Renoir wrote Orvet for Leslie Caron, whom he had met at Charles Boyer's house in Hollywood. It was at a time when Renoir probably more or less consciously wanted to try the theater. The play is without question the product of this desire, coupled with a childhood memory (an eleven-year-old girl he had met in the Fontainebleau Forest) and the encounter with Leslie. It is also a result of Renoir's desire to consider certain moral verities with his audience. But in the final analysis, it is Leslie Caron who made Orvet what it is. Renoir was perfectly straightforward in telling me that for another actress the play would have been considerably different. Specifically, what he found so seductive in her was her voice and her way of pronouncing les bois with her mouth full of big round o's. He went on to explain:

The little actresses from the dramatic art courses these days have an impossible pronunciation. Perhaps it is the way they are taught to pose their voices. Or maybe it is the result of the lycée, but girls today almost all have the same sharp, affected voice. And, strangely enough, it is above all the girls of common background. It is frequently in the solid bourgeoisie that you find from time to time a pleasant, natural voice. When I was starting in Hollywood and had to make Swamp Water, the production director insisted that I hire Linda Darnell, on the pretext that she came from peasant stock and was used to the country. She is a good actress but her voice has nothing peasant about it. I held out for Anne Baxter. She was unknown at the time, and came from a perfectly bourgeois and urban back ground, but she could talk like a farm girl.

### [Written task a]
Answer these questions about the passage on Renoir's play Orvet:
(i) Where did Renoir meet Leslie Caron?
(ii) What word did Leslie Caron pronounce in a way Renoir found seductive?
(iii) Which actress did Renoir hold out for when making Swamp Water?

### [Records to process]
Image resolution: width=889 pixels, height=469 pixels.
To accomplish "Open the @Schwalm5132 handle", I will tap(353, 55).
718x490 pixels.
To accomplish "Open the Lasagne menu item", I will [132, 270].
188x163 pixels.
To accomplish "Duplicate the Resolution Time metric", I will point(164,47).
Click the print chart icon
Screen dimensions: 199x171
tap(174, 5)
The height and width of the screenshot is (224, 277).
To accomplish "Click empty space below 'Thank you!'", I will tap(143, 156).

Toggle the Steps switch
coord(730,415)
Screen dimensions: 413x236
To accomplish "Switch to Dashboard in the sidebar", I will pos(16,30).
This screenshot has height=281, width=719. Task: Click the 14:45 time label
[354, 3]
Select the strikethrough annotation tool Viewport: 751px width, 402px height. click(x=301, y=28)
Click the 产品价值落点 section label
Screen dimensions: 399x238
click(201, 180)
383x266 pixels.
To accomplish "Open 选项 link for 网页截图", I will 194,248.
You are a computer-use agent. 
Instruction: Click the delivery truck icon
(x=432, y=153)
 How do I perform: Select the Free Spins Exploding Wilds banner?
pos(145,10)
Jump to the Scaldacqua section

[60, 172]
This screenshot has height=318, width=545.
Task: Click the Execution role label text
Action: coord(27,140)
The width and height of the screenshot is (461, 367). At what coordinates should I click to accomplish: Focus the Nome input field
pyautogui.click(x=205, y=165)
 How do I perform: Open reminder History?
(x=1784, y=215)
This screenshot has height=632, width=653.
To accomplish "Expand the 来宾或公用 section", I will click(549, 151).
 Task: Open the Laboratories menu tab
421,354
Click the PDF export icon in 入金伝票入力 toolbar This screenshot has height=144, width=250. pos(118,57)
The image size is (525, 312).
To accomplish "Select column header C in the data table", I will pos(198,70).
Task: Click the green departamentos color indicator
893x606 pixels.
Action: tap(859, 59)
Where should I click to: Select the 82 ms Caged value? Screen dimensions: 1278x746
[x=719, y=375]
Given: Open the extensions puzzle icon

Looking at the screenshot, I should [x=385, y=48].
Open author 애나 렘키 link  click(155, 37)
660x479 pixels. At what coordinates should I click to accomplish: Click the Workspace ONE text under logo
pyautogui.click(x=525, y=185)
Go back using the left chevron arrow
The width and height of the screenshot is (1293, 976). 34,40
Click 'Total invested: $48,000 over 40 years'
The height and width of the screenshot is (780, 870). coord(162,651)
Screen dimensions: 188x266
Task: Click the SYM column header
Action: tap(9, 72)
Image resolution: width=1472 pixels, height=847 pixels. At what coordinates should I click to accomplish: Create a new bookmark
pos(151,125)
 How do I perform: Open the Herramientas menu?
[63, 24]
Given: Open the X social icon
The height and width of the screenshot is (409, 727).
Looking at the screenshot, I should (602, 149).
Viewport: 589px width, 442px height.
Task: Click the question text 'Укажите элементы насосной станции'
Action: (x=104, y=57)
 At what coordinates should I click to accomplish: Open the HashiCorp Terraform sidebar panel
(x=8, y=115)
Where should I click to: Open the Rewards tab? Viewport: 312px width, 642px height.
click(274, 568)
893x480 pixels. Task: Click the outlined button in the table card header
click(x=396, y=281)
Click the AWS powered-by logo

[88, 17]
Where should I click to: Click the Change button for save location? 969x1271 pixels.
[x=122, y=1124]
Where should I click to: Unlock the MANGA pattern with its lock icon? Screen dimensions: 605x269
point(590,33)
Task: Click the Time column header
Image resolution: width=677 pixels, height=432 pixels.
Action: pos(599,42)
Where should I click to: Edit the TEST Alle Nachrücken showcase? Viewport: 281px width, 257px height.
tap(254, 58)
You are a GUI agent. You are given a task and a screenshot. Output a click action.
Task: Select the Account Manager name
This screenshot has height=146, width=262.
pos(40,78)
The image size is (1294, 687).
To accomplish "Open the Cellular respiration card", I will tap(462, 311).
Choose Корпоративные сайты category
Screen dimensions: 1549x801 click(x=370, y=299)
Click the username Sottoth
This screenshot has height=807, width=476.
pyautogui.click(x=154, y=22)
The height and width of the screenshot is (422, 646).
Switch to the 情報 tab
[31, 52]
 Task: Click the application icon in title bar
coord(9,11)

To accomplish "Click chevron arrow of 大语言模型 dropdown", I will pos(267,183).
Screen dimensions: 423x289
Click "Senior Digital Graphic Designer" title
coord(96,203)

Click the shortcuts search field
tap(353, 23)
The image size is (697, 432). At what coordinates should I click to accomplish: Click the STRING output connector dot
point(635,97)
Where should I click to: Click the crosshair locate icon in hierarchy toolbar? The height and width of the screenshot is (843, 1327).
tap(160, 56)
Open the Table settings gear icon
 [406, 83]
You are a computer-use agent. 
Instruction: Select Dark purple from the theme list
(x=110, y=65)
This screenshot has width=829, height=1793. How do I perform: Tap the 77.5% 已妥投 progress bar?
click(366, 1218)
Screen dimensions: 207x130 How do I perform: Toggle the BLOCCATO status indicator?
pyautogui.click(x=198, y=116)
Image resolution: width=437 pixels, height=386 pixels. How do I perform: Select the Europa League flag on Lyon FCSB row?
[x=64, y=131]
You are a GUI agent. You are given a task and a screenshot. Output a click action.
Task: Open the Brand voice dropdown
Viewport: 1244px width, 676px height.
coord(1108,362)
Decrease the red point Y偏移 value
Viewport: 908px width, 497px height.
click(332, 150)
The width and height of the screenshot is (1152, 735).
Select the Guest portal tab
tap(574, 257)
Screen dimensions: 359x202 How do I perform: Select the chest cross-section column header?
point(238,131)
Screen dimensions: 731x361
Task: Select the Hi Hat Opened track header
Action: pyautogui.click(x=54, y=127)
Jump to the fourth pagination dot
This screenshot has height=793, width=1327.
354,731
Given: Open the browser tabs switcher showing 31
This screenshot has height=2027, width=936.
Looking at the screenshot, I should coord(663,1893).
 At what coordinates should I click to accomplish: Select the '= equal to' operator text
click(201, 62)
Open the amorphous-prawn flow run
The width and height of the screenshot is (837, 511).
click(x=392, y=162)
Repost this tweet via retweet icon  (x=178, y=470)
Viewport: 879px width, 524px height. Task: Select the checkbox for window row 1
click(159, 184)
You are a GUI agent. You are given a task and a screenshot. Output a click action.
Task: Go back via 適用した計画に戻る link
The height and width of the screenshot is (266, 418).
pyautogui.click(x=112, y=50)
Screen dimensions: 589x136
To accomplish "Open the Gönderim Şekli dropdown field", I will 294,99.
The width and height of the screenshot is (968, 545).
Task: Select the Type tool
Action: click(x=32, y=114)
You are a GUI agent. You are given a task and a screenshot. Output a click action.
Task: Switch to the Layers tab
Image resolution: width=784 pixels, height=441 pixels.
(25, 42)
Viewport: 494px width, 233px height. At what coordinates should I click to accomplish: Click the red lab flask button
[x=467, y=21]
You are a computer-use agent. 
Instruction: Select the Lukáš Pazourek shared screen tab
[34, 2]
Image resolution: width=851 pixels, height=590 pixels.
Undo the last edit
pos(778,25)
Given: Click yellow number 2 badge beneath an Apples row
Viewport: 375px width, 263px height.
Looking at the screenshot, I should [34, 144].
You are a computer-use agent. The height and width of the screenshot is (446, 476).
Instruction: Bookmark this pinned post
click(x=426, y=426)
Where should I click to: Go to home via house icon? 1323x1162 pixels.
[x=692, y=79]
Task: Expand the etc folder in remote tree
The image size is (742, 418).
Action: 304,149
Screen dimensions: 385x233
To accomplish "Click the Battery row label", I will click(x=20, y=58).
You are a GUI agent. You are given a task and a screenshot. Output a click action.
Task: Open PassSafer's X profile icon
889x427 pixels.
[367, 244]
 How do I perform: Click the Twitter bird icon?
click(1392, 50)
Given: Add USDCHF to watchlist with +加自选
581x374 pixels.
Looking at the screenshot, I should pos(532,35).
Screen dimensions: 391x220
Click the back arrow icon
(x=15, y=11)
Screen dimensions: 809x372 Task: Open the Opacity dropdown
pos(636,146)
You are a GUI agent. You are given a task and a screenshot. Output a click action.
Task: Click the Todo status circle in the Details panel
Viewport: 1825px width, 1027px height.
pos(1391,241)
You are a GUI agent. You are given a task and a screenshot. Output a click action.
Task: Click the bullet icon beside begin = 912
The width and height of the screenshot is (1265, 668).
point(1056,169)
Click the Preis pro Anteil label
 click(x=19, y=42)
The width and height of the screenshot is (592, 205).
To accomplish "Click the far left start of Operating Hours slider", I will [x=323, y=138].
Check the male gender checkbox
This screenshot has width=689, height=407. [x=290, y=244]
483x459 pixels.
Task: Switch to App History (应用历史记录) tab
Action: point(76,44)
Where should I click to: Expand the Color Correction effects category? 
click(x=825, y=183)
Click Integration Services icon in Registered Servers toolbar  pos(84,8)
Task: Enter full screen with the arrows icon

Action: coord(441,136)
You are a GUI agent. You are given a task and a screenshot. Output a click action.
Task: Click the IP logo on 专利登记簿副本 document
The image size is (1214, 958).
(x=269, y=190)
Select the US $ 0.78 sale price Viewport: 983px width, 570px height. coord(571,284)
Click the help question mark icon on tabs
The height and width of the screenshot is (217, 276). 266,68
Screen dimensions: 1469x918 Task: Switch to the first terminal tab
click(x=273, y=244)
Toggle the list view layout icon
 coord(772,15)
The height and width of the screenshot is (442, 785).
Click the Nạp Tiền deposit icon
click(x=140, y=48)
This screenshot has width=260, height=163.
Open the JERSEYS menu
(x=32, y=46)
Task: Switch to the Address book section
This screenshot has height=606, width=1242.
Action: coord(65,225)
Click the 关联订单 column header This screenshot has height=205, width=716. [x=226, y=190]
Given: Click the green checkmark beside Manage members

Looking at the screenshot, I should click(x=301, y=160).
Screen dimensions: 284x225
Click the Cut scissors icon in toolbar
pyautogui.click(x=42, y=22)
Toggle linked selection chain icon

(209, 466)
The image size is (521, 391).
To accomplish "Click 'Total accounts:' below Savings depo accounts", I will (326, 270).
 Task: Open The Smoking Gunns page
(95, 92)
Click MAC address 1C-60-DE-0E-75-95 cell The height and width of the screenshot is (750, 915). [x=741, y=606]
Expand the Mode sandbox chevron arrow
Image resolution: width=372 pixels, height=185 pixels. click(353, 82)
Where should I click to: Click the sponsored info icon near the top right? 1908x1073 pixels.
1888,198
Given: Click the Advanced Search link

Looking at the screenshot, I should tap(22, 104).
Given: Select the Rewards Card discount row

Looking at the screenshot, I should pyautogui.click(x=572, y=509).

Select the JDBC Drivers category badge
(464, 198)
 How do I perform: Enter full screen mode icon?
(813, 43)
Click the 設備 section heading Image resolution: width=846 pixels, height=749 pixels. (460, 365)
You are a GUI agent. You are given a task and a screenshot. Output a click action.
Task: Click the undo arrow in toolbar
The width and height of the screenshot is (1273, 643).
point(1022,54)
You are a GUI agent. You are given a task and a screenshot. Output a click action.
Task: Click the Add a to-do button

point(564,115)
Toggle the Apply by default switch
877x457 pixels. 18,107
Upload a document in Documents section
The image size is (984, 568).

### [Written task b]
Render the stretch of the entries from their first line through the line containing "will [132, 270]." as a JSON list of strings, one string per line, with blank lines left out.

### [Written response a]
(i) At Charles Boyer's house in Hollywood.
(ii) Les bois.
(iii) Anne Baxter.

### [Written response b]
[
  "Image resolution: width=889 pixels, height=469 pixels.",
  "To accomplish \"Open the @Schwalm5132 handle\", I will tap(353, 55).",
  "718x490 pixels.",
  "To accomplish \"Open the Lasagne menu item\", I will [132, 270]."
]